### Problem to work on:
Nothing but the lines from the top of the data to the line holding "Task: Select the Raiz-icp-brasil" should be printed, word for word and both ends included; leave the pictures out.

━━ Records to process ━━

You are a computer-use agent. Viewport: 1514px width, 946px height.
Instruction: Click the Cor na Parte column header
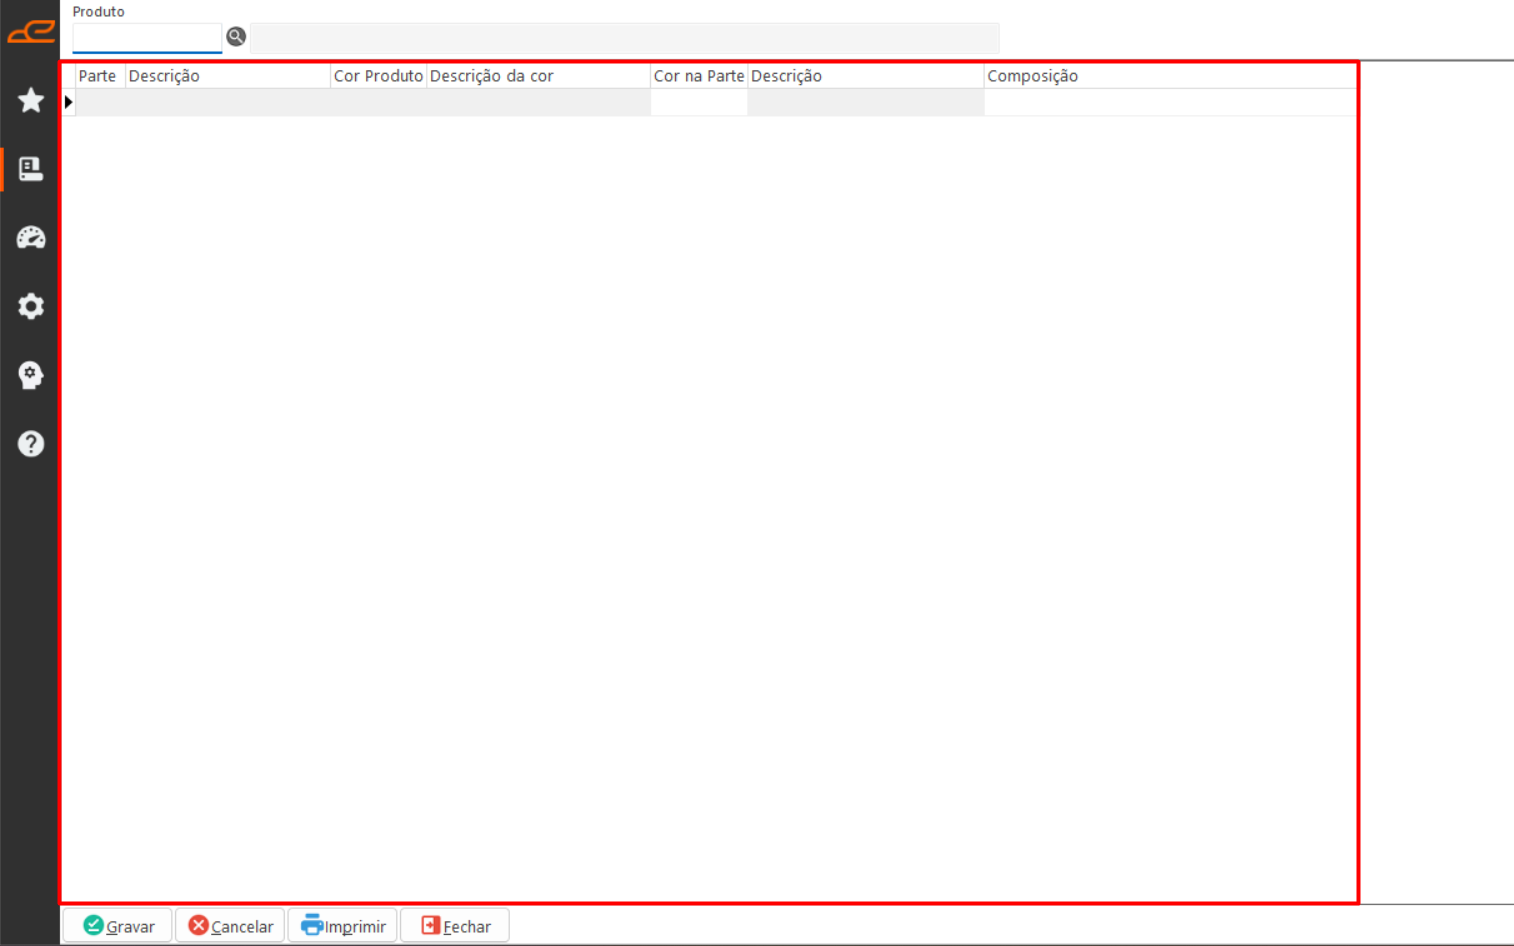click(698, 76)
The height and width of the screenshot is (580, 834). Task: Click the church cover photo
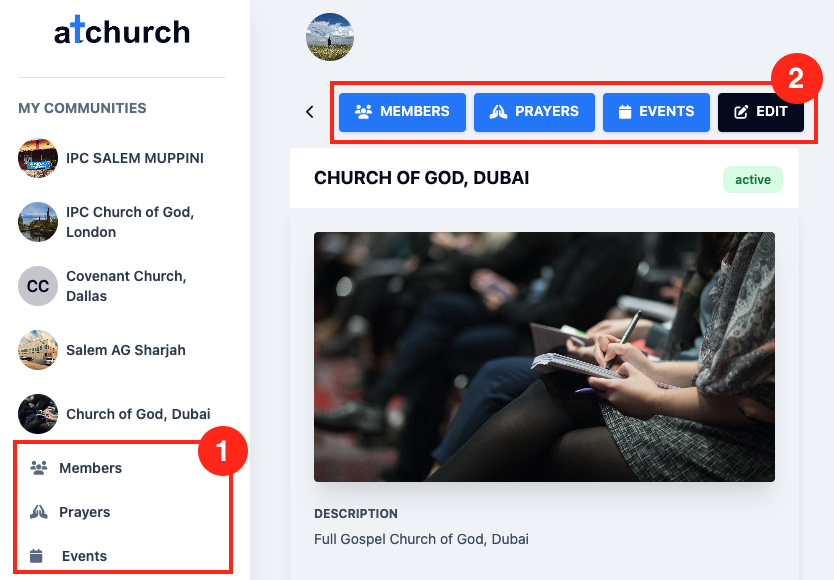(x=544, y=357)
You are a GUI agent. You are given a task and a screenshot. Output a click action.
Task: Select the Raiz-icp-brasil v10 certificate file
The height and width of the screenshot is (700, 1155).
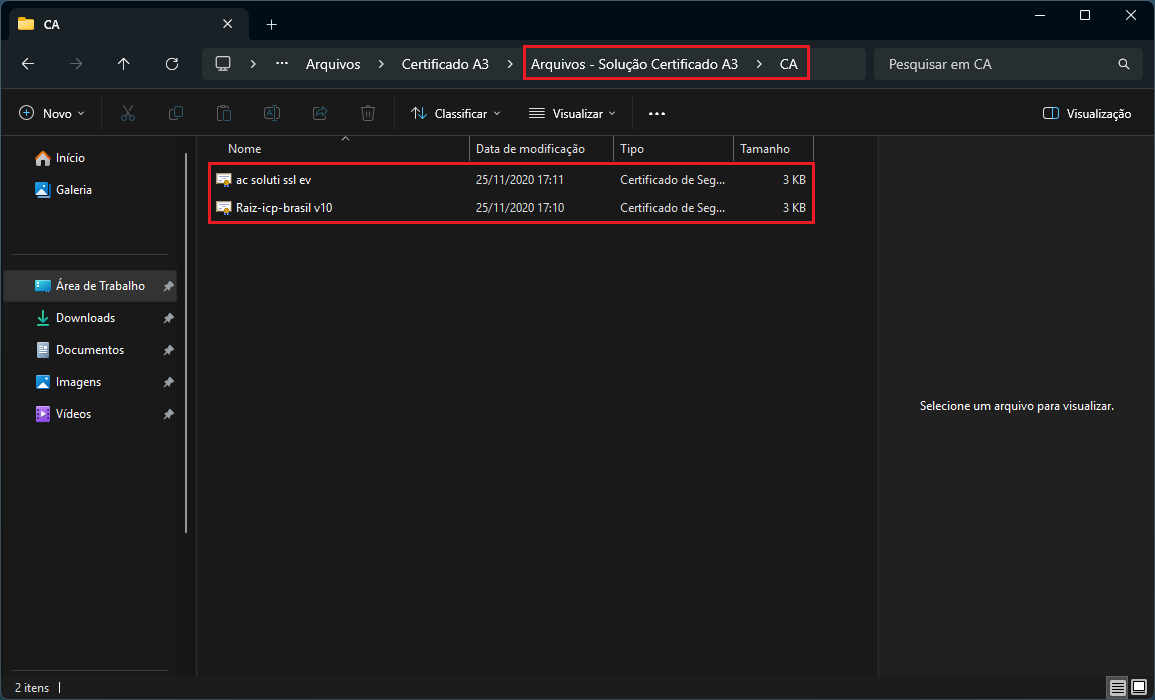283,208
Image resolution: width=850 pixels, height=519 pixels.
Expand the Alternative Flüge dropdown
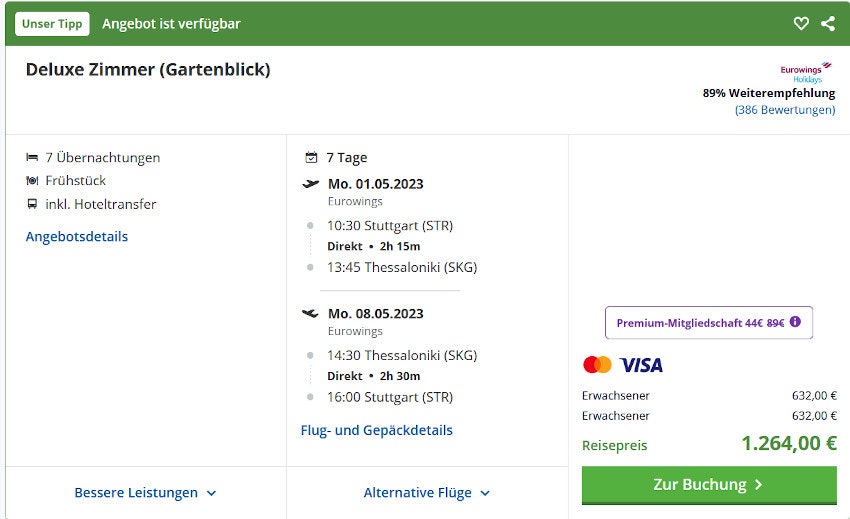pyautogui.click(x=427, y=493)
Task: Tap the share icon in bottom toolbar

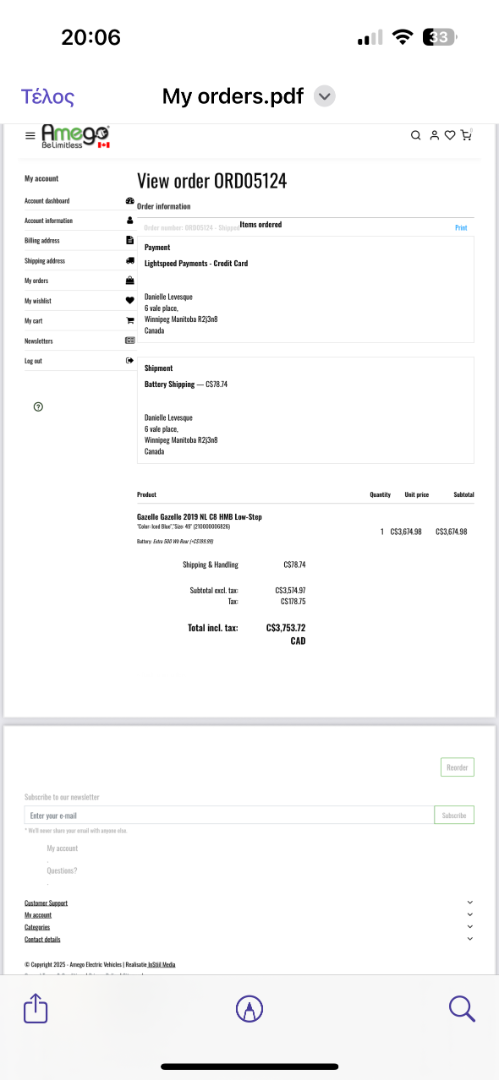Action: [36, 1010]
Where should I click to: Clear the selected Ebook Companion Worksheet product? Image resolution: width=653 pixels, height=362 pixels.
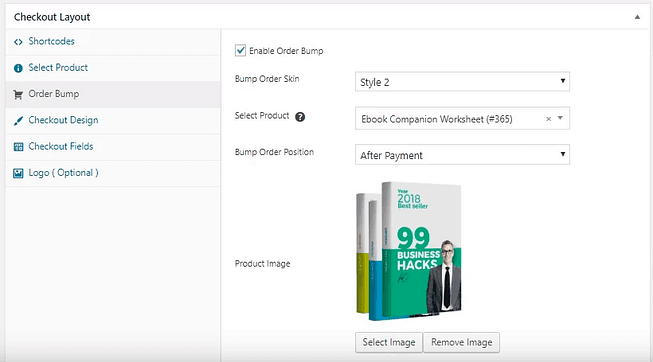pos(548,119)
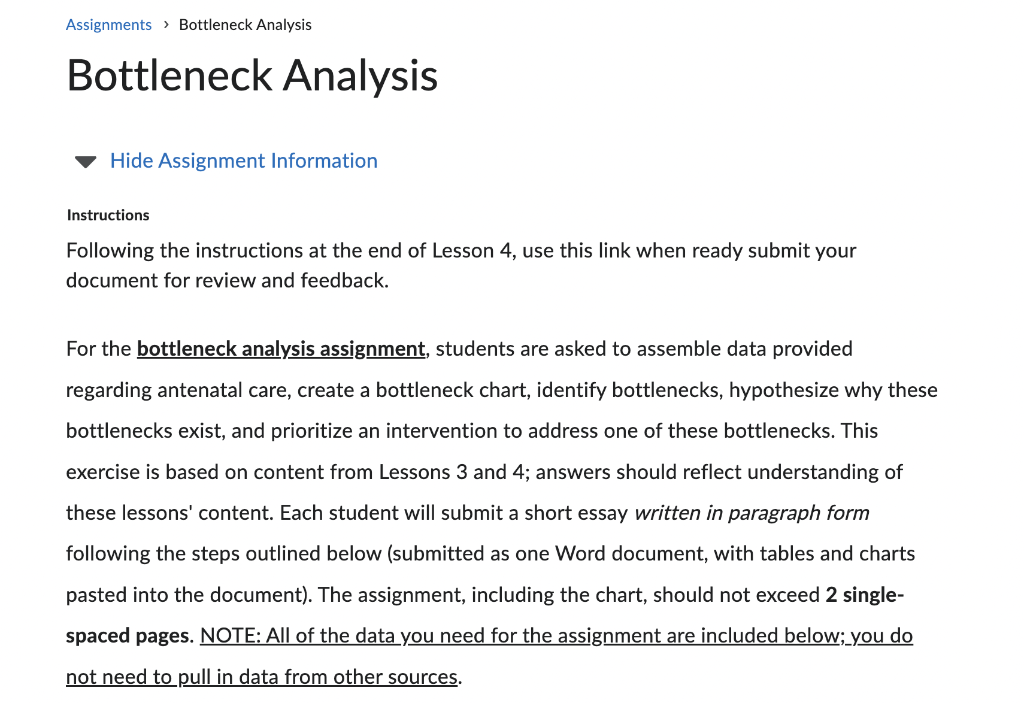The height and width of the screenshot is (703, 1024).
Task: Select the Bottleneck Analysis breadcrumb entry
Action: click(x=245, y=24)
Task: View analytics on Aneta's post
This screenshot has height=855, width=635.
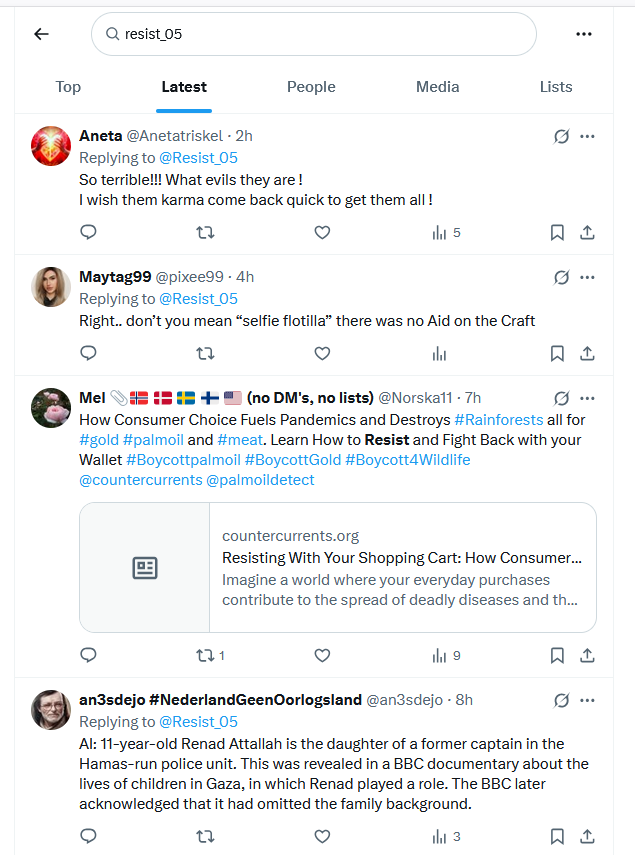Action: 446,232
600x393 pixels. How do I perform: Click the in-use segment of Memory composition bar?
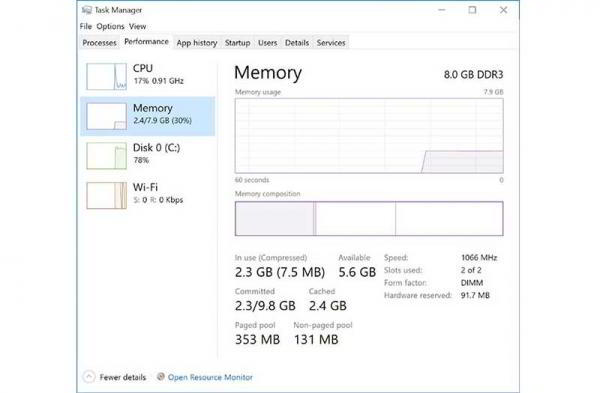tap(274, 219)
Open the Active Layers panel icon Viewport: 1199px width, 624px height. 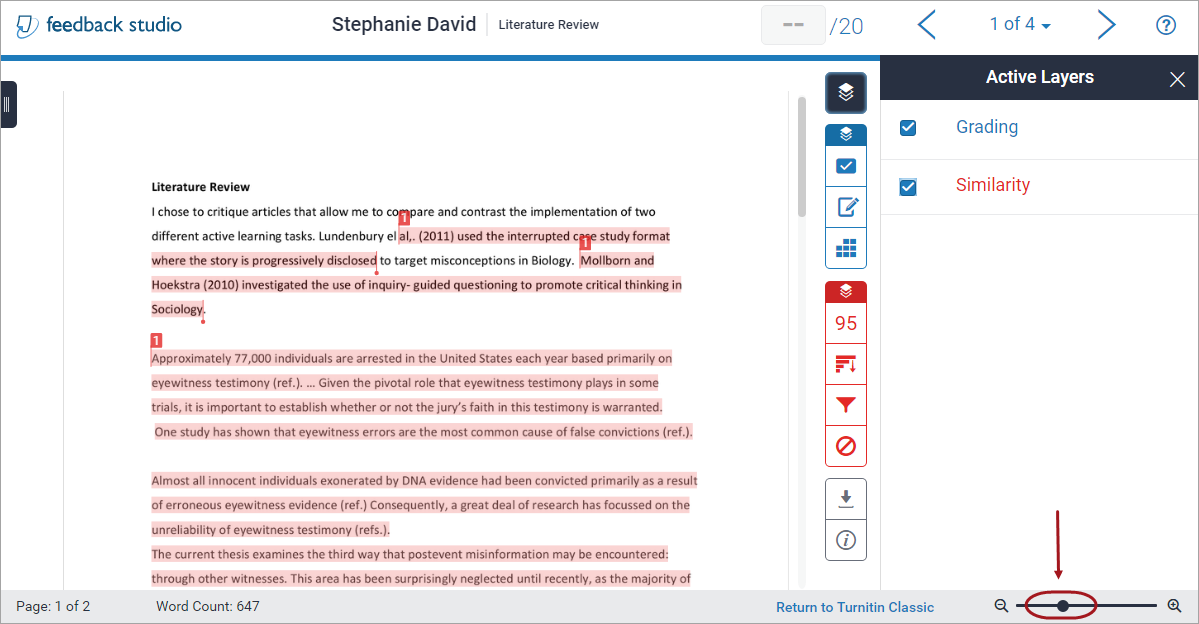(x=846, y=92)

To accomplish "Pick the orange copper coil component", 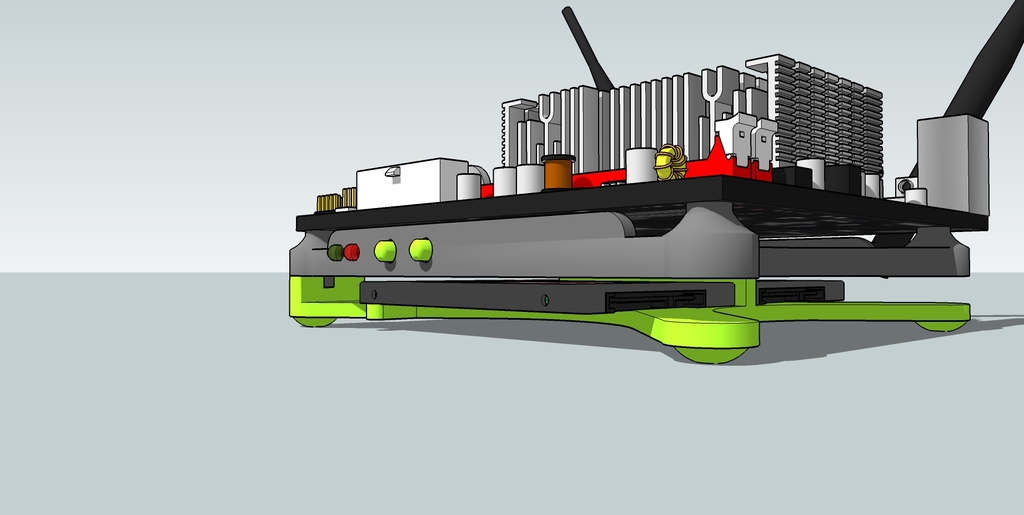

━━━

### Final answer:
You are a computer-use agent. Viewport: 1514px width, 946px height.
Instruction: Click the Cor na Parte column header
click(698, 76)
The height and width of the screenshot is (580, 834). Task: Click the church cover photo
(x=544, y=357)
You are a GUI agent. You are given a task and a screenshot. Output a click action.
Task: Select the Raiz-icp-brasil v10 certificate file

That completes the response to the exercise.